[Saved entries]
----------------------------------------
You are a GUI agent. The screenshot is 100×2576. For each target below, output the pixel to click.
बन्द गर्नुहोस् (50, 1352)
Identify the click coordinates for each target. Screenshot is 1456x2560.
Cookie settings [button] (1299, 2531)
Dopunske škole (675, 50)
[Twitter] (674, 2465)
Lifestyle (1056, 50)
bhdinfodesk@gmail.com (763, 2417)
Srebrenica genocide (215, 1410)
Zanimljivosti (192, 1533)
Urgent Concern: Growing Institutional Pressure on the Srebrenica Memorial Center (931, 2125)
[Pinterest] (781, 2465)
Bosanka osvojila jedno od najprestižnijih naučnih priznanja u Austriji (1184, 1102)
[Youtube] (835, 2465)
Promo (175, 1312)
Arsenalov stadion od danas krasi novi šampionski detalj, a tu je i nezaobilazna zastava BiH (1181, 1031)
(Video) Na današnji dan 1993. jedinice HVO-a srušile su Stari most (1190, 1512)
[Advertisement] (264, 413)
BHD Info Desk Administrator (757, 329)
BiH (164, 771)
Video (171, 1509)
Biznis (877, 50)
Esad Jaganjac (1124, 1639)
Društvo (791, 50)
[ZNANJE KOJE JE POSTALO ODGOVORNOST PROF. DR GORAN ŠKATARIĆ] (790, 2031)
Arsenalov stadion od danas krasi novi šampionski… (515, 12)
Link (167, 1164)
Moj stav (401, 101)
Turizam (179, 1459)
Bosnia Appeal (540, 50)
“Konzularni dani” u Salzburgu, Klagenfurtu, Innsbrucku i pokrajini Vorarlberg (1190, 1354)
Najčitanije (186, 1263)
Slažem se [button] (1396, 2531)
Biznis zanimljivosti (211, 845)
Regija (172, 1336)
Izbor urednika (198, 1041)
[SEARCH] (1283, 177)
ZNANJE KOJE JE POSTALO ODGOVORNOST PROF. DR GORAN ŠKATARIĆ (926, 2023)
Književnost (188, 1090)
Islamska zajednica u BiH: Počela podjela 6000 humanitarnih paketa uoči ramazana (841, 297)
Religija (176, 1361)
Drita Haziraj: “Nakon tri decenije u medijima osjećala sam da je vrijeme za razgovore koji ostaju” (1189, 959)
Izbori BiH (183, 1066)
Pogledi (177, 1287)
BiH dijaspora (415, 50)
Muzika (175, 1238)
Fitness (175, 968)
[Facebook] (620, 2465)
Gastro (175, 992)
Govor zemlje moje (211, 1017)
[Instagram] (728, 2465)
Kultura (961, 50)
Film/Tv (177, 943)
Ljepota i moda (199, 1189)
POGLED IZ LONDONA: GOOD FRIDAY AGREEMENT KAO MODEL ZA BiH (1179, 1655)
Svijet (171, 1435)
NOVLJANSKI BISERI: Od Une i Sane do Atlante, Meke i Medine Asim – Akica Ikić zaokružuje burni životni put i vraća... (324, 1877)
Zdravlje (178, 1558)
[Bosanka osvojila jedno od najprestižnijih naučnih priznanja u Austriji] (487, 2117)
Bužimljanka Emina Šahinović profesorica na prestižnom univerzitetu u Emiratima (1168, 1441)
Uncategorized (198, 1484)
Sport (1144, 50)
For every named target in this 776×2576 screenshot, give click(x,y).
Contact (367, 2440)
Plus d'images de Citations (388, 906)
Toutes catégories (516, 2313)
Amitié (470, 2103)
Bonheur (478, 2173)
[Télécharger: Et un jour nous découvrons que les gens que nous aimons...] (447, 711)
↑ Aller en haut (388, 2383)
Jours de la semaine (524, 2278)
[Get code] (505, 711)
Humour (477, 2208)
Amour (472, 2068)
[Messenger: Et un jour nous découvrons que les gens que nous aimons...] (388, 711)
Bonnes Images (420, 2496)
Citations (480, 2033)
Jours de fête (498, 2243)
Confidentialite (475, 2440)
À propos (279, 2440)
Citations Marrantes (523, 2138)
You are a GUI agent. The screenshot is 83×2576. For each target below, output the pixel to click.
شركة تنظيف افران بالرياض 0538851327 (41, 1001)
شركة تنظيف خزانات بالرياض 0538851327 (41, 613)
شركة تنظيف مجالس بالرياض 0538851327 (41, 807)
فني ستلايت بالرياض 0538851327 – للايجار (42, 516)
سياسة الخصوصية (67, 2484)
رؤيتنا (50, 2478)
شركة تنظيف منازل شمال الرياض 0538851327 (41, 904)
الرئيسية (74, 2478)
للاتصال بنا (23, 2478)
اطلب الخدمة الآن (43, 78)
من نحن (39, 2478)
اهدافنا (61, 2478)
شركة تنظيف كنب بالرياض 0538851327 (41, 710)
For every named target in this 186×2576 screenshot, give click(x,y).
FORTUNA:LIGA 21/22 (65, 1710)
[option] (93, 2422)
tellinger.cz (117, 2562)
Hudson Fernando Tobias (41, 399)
----------------------------------------
Would you please write out the entries again exactly?

# ANSWER BOX
You are a GUI agent. The screenshot is 100×2576. For each target below, output the pixel to click.
बन्द गर्नुहोस् (50, 1352)
Identify the click coordinates for each target. Screenshot is 1456x2560.
Cookie settings [button] (1299, 2531)
Dopunske škole (675, 50)
[Twitter] (674, 2465)
Lifestyle (1056, 50)
bhdinfodesk@gmail.com (763, 2417)
Srebrenica genocide (215, 1410)
Zanimljivosti (192, 1533)
Urgent Concern: Growing Institutional Pressure on the Srebrenica Memorial Center (931, 2125)
[Pinterest] (781, 2465)
Bosanka osvojila jedno od najprestižnijih naučnih priznanja u Austriji (1184, 1102)
[Youtube] (835, 2465)
Promo (175, 1312)
Arsenalov stadion od danas krasi novi šampionski detalj, a tu je i nezaobilazna zastava BiH (1181, 1031)
(Video) Na današnji dan 1993. jedinice HVO-a srušile su Stari most (1190, 1512)
[Advertisement] (264, 413)
BHD Info Desk Administrator (757, 329)
BiH (164, 771)
Video (171, 1509)
Biznis (877, 50)
Esad Jaganjac (1124, 1639)
Društvo (791, 50)
[ZNANJE KOJE JE POSTALO ODGOVORNOST PROF. DR GORAN ŠKATARIĆ] (790, 2031)
Arsenalov stadion od danas krasi novi šampionski… (515, 12)
Link (167, 1164)
Moj stav (401, 101)
Turizam (179, 1459)
Bosnia Appeal (540, 50)
“Konzularni dani” u Salzburgu, Klagenfurtu, Innsbrucku i pokrajini Vorarlberg (1190, 1354)
Najčitanije (186, 1263)
Slažem se [button] (1396, 2531)
Biznis zanimljivosti (211, 845)
Regija (172, 1336)
Izbor urednika (198, 1041)
[SEARCH] (1283, 177)
ZNANJE KOJE JE POSTALO ODGOVORNOST PROF. DR GORAN ŠKATARIĆ (926, 2023)
Književnost (188, 1090)
Islamska zajednica u BiH: Počela podjela 6000 humanitarnih paketa uoči ramazana (841, 297)
Religija (176, 1361)
Drita Haziraj: “Nakon tri decenije u medijima osjećala sam da je vrijeme za razgovore koji ostaju” (1189, 959)
Izbori BiH (183, 1066)
Pogledi (177, 1287)
BiH dijaspora (415, 50)
Muzika (175, 1238)
Fitness (175, 968)
[Facebook] (620, 2465)
Gastro (175, 992)
Govor zemlje moje (211, 1017)
[Instagram] (728, 2465)
Kultura (961, 50)
Film/Tv (177, 943)
Ljepota i moda (199, 1189)
POGLED IZ LONDONA: GOOD FRIDAY AGREEMENT KAO MODEL ZA BiH (1179, 1655)
Svijet (171, 1435)
NOVLJANSKI BISERI: Od Une i Sane do Atlante, Meke i Medine Asim – Akica Ikić zaokružuje burni životni put i vraća... (324, 1877)
Zdravlje (178, 1558)
[Bosanka osvojila jedno od najprestižnijih naučnih priznanja u Austriji] (487, 2117)
Bužimljanka Emina Šahinović profesorica na prestižnom univerzitetu u Emiratima (1168, 1441)
Uncategorized (198, 1484)
Sport (1144, 50)
For every named target in this 776×2576 screenshot, give click(x,y).
Contact (367, 2440)
Plus d'images de Citations (388, 906)
Toutes catégories (516, 2313)
Amitié (470, 2103)
Bonheur (478, 2173)
[Télécharger: Et un jour nous découvrons que les gens que nous aimons...] (447, 711)
↑ Aller en haut (388, 2383)
Jours de la semaine (524, 2278)
[Get code] (505, 711)
Humour (477, 2208)
Amour (472, 2068)
[Messenger: Et un jour nous découvrons que les gens que nous aimons...] (388, 711)
Bonnes Images (420, 2496)
Citations (480, 2033)
Jours de fête (498, 2243)
Confidentialite (475, 2440)
À propos (279, 2440)
Citations Marrantes (523, 2138)
You are a GUI agent. The screenshot is 83×2576. For each target below, output the pixel to click.
شركة تنظيف افران بالرياض 0538851327 (41, 1001)
شركة تنظيف خزانات بالرياض 0538851327 (41, 613)
شركة تنظيف مجالس بالرياض 0538851327 (41, 807)
فني ستلايت بالرياض 0538851327 – للايجار (42, 516)
سياسة الخصوصية (67, 2484)
رؤيتنا (50, 2478)
شركة تنظيف منازل شمال الرياض 0538851327 (41, 904)
الرئيسية (74, 2478)
للاتصال بنا (23, 2478)
اطلب الخدمة الآن (43, 78)
من نحن (39, 2478)
اهدافنا (61, 2478)
شركة تنظيف كنب بالرياض 0538851327 (41, 710)
For every named target in this 186×2576 screenshot, give click(x,y).
FORTUNA:LIGA 21/22 (65, 1710)
[option] (93, 2422)
tellinger.cz (117, 2562)
Hudson Fernando Tobias (41, 399)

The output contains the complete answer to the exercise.